• **Assigned task**: A single number is the answer: the count of lines below that contain "Choose".

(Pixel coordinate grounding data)
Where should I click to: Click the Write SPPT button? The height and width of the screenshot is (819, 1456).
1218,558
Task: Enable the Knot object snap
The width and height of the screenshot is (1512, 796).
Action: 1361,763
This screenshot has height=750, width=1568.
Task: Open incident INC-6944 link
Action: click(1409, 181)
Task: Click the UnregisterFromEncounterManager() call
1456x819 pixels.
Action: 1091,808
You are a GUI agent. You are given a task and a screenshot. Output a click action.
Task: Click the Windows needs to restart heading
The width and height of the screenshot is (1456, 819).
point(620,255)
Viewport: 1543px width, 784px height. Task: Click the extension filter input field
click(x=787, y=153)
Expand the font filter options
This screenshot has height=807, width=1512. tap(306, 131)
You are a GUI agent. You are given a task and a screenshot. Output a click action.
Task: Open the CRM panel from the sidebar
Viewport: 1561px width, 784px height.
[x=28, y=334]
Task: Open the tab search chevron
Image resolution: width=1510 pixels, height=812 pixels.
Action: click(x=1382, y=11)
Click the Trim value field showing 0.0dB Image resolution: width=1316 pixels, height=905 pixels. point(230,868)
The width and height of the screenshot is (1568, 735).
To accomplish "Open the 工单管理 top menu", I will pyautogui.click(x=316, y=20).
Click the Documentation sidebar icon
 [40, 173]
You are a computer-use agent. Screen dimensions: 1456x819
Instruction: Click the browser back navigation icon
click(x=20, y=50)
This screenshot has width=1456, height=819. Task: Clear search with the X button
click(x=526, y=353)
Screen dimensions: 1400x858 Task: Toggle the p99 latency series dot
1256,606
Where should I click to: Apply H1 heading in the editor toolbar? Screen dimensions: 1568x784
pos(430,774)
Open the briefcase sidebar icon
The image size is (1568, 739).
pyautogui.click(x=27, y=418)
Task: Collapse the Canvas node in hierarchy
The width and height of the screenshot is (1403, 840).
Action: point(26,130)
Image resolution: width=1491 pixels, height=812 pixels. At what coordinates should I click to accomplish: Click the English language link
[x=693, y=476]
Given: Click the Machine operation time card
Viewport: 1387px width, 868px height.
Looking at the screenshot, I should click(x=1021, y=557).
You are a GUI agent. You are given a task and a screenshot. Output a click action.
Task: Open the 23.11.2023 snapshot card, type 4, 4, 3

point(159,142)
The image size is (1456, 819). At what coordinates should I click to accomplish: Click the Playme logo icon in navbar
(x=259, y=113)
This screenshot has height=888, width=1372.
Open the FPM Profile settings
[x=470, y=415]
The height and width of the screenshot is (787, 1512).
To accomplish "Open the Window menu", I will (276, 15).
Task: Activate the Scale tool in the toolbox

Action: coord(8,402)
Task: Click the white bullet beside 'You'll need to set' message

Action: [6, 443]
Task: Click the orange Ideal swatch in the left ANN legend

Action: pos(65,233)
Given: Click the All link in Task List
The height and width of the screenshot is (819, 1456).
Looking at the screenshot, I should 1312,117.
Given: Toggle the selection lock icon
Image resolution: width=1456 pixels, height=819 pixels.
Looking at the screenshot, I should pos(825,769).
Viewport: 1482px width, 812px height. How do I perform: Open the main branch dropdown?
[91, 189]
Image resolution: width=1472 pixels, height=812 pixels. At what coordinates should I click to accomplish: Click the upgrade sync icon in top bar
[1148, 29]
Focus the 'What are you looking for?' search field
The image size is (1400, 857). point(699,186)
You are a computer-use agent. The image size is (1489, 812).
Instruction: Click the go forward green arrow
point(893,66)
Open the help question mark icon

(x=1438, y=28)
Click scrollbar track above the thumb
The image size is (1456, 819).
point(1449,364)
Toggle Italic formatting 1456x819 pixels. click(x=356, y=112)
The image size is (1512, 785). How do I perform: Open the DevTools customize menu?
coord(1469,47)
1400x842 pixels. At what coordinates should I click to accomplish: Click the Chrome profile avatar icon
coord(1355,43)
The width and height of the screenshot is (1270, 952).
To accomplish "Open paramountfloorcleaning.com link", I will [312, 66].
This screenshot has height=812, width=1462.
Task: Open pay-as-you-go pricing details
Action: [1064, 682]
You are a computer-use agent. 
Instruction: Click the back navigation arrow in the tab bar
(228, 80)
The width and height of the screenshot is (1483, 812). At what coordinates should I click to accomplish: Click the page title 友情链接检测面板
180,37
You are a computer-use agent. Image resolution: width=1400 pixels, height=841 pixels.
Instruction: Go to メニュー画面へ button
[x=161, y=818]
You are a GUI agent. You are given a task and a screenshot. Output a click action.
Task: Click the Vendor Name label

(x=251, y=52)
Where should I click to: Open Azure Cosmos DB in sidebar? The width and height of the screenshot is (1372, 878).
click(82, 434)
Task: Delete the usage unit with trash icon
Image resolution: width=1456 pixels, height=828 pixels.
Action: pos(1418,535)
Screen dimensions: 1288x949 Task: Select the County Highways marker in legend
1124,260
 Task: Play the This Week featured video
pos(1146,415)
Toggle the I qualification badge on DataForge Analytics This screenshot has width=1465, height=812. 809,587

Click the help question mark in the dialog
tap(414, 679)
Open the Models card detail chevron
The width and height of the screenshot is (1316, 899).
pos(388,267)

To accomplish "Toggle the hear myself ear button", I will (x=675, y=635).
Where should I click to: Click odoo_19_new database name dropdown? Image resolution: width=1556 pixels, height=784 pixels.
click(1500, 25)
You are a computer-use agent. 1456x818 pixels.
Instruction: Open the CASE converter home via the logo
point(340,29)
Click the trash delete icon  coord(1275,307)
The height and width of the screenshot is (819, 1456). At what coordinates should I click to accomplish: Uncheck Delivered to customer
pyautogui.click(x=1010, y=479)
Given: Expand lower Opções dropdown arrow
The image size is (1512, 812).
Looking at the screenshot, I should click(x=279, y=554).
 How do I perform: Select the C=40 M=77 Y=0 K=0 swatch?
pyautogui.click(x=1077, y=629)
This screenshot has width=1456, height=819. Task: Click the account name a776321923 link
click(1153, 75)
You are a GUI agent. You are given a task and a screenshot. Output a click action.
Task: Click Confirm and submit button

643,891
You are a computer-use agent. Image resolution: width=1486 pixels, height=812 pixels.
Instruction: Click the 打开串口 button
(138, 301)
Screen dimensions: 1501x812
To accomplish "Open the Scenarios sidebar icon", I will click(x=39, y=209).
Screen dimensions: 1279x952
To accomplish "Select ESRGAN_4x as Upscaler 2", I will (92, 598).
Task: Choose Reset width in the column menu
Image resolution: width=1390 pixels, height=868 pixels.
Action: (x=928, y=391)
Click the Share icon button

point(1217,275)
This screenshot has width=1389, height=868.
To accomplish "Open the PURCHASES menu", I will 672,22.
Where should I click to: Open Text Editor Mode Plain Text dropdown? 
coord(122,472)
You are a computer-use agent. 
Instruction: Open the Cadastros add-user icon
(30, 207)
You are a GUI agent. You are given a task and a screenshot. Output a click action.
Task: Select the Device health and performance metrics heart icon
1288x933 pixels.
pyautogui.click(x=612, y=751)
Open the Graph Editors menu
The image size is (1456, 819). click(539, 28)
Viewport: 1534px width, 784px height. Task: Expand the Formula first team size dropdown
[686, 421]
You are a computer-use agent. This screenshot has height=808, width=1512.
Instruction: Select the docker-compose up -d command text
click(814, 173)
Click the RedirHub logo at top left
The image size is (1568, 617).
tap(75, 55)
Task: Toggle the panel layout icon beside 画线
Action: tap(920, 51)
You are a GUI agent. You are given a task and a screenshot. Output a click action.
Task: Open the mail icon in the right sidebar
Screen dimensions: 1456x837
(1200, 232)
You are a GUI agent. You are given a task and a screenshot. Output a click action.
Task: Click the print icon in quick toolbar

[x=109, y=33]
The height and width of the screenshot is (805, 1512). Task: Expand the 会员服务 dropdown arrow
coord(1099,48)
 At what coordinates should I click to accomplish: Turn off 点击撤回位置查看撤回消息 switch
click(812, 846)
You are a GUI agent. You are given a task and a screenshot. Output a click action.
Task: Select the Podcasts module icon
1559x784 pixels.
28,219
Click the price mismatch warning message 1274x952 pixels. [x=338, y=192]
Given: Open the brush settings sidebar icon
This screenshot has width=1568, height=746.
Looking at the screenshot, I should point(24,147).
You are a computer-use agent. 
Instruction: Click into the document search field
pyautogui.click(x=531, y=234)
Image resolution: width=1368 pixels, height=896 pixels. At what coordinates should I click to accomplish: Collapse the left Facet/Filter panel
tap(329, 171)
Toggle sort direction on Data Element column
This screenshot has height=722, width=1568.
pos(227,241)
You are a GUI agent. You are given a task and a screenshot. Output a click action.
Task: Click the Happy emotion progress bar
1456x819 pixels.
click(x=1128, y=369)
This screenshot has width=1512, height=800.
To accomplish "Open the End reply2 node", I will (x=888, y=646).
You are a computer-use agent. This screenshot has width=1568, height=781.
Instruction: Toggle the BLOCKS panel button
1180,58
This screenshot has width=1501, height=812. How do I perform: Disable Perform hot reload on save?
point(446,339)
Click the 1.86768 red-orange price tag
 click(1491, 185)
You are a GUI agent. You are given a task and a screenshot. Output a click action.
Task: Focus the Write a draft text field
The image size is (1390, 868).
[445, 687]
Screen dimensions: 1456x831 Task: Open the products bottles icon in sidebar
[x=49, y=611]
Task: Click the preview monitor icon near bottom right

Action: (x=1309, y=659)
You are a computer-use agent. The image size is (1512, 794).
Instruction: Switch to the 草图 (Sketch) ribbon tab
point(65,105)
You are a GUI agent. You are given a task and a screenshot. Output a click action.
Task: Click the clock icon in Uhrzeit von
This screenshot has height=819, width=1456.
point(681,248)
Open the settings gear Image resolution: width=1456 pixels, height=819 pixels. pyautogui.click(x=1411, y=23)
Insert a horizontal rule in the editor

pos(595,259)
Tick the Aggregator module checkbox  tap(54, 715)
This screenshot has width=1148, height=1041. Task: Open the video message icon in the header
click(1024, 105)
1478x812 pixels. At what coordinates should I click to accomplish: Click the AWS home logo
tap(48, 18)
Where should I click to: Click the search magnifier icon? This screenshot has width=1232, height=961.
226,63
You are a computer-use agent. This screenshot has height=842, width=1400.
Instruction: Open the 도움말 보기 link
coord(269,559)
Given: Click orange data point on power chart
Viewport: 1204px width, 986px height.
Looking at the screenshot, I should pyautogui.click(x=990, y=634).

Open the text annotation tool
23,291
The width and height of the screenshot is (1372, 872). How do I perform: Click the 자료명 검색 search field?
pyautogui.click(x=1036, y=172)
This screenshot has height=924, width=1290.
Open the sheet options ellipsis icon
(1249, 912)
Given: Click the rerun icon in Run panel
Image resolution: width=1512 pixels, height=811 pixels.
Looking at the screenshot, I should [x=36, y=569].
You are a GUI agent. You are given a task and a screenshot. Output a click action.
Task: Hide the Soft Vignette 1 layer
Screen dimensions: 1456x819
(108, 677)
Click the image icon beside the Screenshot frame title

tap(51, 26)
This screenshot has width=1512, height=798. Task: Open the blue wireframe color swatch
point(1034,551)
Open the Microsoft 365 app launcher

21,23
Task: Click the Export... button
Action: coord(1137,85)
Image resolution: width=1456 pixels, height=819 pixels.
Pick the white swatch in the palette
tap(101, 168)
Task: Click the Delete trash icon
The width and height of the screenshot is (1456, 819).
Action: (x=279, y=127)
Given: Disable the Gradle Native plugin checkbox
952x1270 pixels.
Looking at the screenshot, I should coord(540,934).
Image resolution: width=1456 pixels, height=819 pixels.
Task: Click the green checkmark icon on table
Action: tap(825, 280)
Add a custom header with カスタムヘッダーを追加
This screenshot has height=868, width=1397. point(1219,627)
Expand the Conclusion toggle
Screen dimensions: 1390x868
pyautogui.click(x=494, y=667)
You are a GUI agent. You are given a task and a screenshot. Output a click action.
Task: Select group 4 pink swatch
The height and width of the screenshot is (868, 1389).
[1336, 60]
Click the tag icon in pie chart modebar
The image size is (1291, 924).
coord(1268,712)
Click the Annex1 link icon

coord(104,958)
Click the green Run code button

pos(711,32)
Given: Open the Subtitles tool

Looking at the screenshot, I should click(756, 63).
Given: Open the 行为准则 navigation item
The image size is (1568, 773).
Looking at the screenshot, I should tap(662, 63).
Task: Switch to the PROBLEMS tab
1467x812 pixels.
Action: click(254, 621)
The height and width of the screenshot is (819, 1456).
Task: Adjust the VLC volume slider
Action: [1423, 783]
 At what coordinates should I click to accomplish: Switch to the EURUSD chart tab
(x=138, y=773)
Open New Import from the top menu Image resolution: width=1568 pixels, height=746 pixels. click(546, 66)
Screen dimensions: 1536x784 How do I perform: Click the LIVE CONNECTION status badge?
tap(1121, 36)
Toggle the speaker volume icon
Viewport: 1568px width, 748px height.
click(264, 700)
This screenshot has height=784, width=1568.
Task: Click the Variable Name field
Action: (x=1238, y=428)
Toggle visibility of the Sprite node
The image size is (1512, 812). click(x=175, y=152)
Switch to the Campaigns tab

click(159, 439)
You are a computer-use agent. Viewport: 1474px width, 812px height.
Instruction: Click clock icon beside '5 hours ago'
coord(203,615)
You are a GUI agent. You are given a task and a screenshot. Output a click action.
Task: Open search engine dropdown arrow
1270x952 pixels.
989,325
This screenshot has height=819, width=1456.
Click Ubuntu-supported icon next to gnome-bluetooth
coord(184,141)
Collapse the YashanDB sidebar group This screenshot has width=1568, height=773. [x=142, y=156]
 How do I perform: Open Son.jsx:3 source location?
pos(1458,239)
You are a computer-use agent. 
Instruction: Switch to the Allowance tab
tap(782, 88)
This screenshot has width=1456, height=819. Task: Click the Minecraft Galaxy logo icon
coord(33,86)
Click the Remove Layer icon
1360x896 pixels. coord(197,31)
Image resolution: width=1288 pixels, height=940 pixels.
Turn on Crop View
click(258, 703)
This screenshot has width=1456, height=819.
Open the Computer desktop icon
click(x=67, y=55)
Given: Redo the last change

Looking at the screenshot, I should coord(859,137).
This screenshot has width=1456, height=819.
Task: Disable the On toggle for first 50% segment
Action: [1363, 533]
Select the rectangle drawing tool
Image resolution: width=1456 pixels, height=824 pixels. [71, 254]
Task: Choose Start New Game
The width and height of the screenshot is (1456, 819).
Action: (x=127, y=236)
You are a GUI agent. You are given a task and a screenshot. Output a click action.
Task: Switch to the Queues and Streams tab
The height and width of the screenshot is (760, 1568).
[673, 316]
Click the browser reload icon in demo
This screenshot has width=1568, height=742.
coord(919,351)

• **Result of the exercise**: 2